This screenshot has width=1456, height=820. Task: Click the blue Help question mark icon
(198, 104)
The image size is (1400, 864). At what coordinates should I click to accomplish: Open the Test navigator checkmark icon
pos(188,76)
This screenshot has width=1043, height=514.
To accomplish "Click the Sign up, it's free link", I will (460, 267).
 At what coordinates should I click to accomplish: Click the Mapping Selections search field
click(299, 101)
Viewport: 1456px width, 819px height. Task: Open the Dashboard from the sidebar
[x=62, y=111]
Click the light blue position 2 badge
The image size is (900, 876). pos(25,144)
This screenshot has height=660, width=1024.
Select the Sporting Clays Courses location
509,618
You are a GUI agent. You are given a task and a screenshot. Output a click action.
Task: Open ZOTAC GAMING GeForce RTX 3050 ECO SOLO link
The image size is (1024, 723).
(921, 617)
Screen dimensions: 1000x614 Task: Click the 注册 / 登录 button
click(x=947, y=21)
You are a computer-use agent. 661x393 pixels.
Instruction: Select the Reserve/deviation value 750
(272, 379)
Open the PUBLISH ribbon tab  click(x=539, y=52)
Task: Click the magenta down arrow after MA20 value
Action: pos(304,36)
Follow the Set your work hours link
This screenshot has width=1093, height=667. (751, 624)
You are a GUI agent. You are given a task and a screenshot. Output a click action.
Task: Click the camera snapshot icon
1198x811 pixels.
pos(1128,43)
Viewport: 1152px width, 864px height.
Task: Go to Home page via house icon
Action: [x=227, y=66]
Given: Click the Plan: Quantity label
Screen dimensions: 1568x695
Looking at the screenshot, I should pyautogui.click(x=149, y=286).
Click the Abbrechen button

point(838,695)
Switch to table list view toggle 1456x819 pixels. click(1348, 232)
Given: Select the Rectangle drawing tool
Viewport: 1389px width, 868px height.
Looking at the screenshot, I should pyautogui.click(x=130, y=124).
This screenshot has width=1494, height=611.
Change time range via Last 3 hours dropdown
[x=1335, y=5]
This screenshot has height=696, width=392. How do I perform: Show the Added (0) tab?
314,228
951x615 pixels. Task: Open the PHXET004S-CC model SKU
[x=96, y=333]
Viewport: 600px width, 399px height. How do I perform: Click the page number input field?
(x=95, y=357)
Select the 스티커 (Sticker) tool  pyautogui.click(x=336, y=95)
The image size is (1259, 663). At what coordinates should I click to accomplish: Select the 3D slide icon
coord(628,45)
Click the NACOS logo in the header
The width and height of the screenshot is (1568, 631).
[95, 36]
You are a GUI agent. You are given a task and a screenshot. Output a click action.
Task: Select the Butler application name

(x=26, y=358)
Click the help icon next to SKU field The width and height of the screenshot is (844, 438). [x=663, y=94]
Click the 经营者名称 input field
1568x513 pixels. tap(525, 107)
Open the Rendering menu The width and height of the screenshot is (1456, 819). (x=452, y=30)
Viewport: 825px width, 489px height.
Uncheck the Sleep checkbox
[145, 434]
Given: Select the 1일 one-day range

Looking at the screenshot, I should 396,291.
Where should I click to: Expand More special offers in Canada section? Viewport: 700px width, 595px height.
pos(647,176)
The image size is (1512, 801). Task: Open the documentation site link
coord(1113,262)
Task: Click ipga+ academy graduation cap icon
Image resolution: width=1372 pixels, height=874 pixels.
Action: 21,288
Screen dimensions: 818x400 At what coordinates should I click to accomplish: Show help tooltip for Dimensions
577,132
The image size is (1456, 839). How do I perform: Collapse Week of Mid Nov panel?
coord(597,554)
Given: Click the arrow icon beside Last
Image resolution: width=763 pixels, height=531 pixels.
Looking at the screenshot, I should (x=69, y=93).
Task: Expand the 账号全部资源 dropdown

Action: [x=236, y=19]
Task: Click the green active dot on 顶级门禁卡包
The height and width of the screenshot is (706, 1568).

□ □ □ □ □

STATED PROBLEM: Count the lines in the rows above that contain the string "arrow" with matching case, and reply with only that number.

FULL OUTPUT: 2